Partially conformant with WCAG 2.2 AA.
Most essential user journeys—reading pages and blog posts, and using forms to contact or subscribe—are usable with a keyboard and screen reader. Some third-party embeds and older content still need improvement.

Tools we’re using

We’re in early days of a11y and learning as we go. We’ve been grateful to have support and guidance from real users who depend on accessible functionality in their everyday life; who also advise us on the good and bad.

The following are the tools and strategies we’re currently using:

  • As a priority point: we will never knowingly use overlays.

  • We’re checking pages using the Chrome WebAim extension as well as manually using screenreaders.

We realise this is currently quite limited and are working on expanding this range.

What we’ve implemented

If any of the following remain problematic or aren’t working as expected, please contact us.

  • Images & media: Alt text provided for site images; longform posts include contextual descriptions where relevant. No autoplaying audio/video.

  • Keyboard & focus: Primary navigation, buttons, and forms are operable by keyboard; visible focus indicators are present (theme defaults).

  • Colour & readability: We check text/interactive contrast against WCAG AA during updates; content uses clear language and descriptive headings.

  • Forms: Contact and email-sign-up forms use labelled fields and standard controls.

  • Platform notes: Hosted on Squarespace; we configure templates and content for accessibility, noting that some theme components and third-party widgets have constraints outside our control.

Known limitations (what we’re working on)

  • Older posts & embeds: Some historic blog images/videos may lack full captions or detailed descriptions; we’re bringing these up to standard as we update posts.

  • Third-party services: External tools we link to or embed (e.g., merch storefronts, maps, social posts) may not fully meet WCAG; we favour accessible providers and provide alternatives where feasible.

  • Motion & preferences: We plan to better respect “reduced motion” settings in future custom CSS/JS updates.

Ongoing improvement (roadmap)

With our website overhaul, we plan to review this statement and our site at least twice per year and after major releases. Near-term actions:

  1. Backfill captions/alt text on older blog posts and stories.
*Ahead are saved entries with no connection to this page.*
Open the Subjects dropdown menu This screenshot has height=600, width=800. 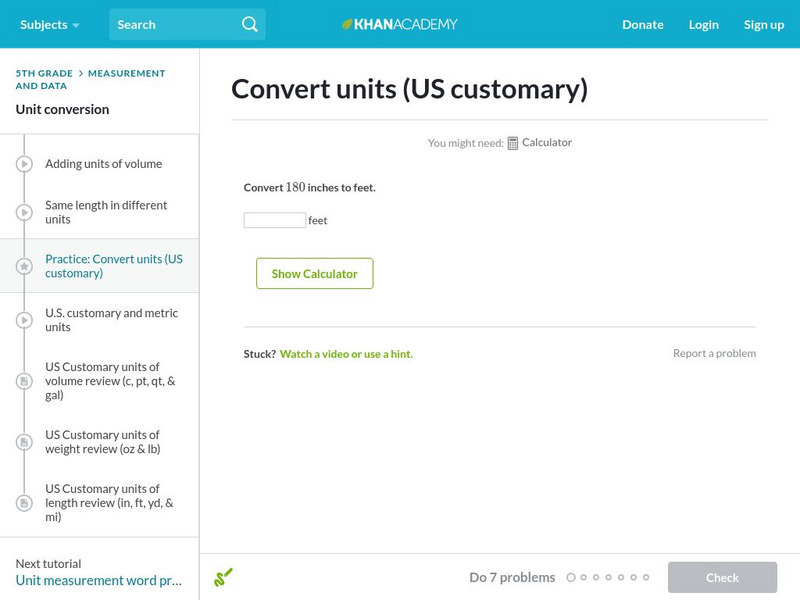pos(49,24)
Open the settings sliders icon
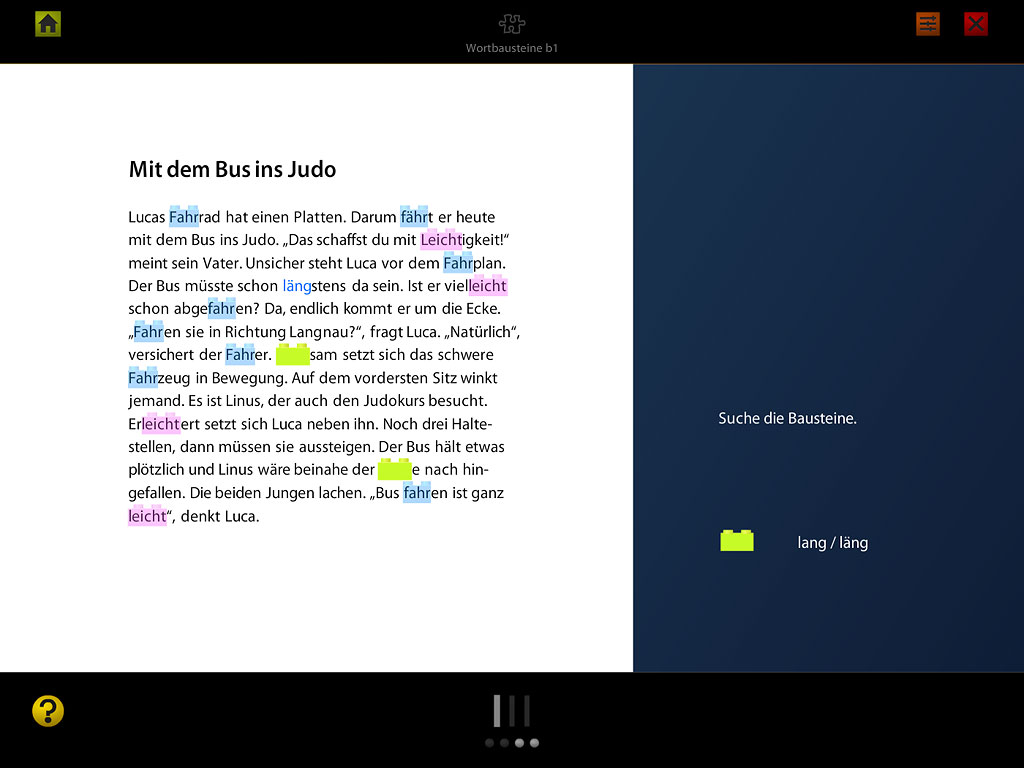Image resolution: width=1024 pixels, height=768 pixels. (928, 24)
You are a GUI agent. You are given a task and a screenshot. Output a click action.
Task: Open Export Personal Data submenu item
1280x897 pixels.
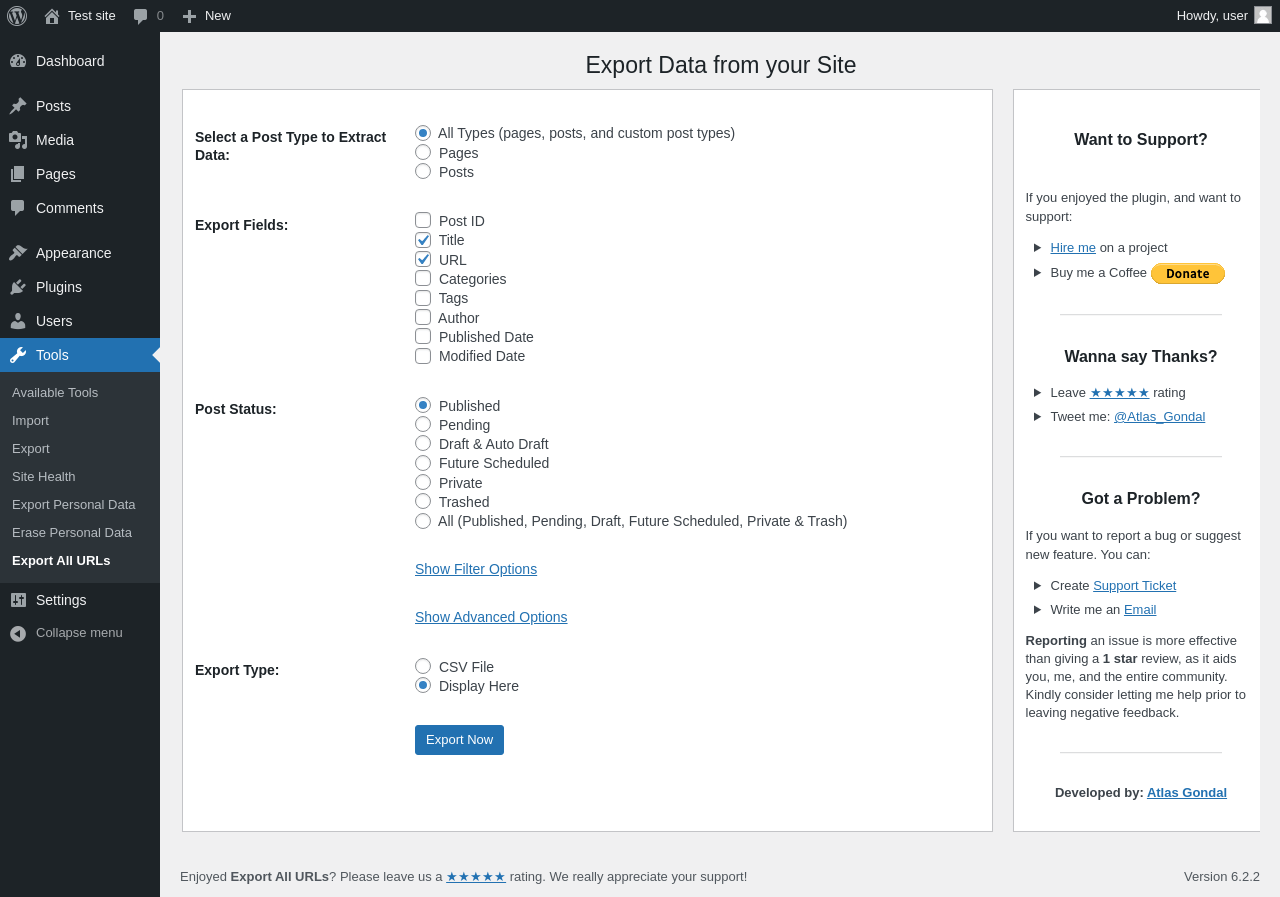pyautogui.click(x=74, y=505)
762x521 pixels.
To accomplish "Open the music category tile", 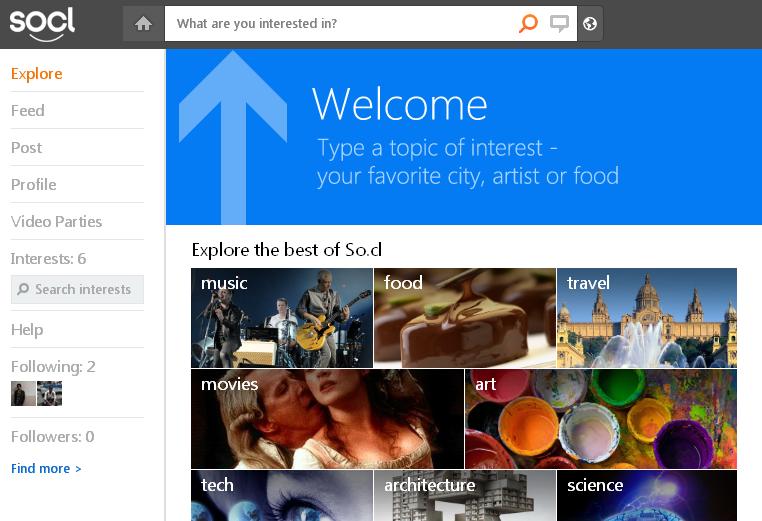I will [x=282, y=318].
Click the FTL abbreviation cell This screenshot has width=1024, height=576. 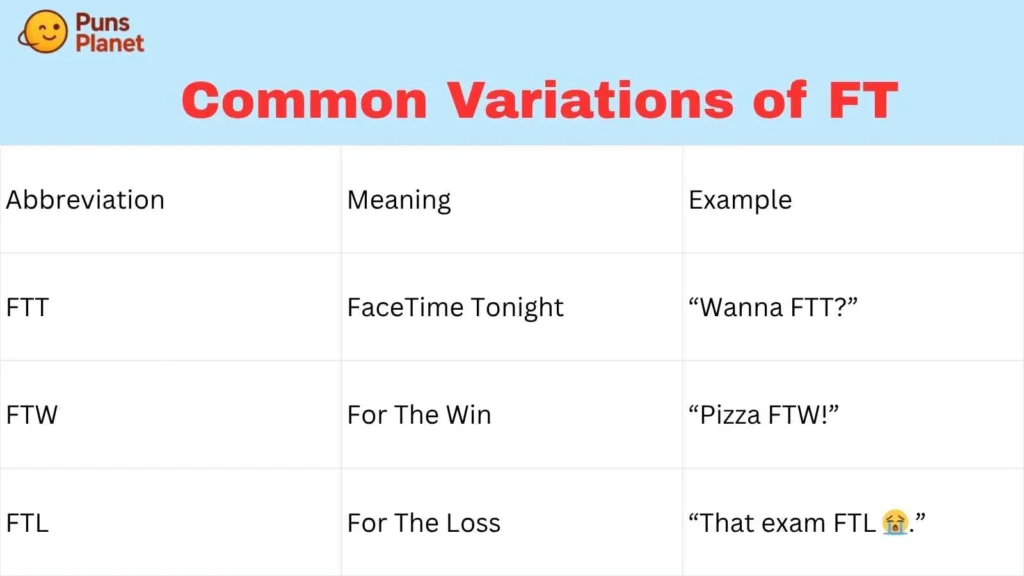tap(27, 523)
  2. Audit contrast of buttons/links against AA in light/dark sections.

  3. Validate keyboard behaviour and focus order for all forms and navigation after content updates.

  4. Prefer accessible third-party providers (and provide text alternatives) for embeds and external flows (e.g., merch/contributions).

Technical compatibility

We support the latest two versions of major browsers (Chrome, Safari, Firefox, Edge) and common mobile OS versions used in Australia. If a specific setup causes issues, please contact us so we can test it.

Feedback & contact

If you experience any accessibility barriers on this website, please contact us:

Include the page URL, what you were trying to do, and (if applicable) your browser/OS or assistive technology. We’ll respond as quickly as possible, and do our best to fix or improve the experience.

Formal complaints (Australia)

If you’re not satisfied with our response, you may be able to lodge a complaint under the Disability Discrimination Act 1992 (Cth) with the Australian Human Rights Commission.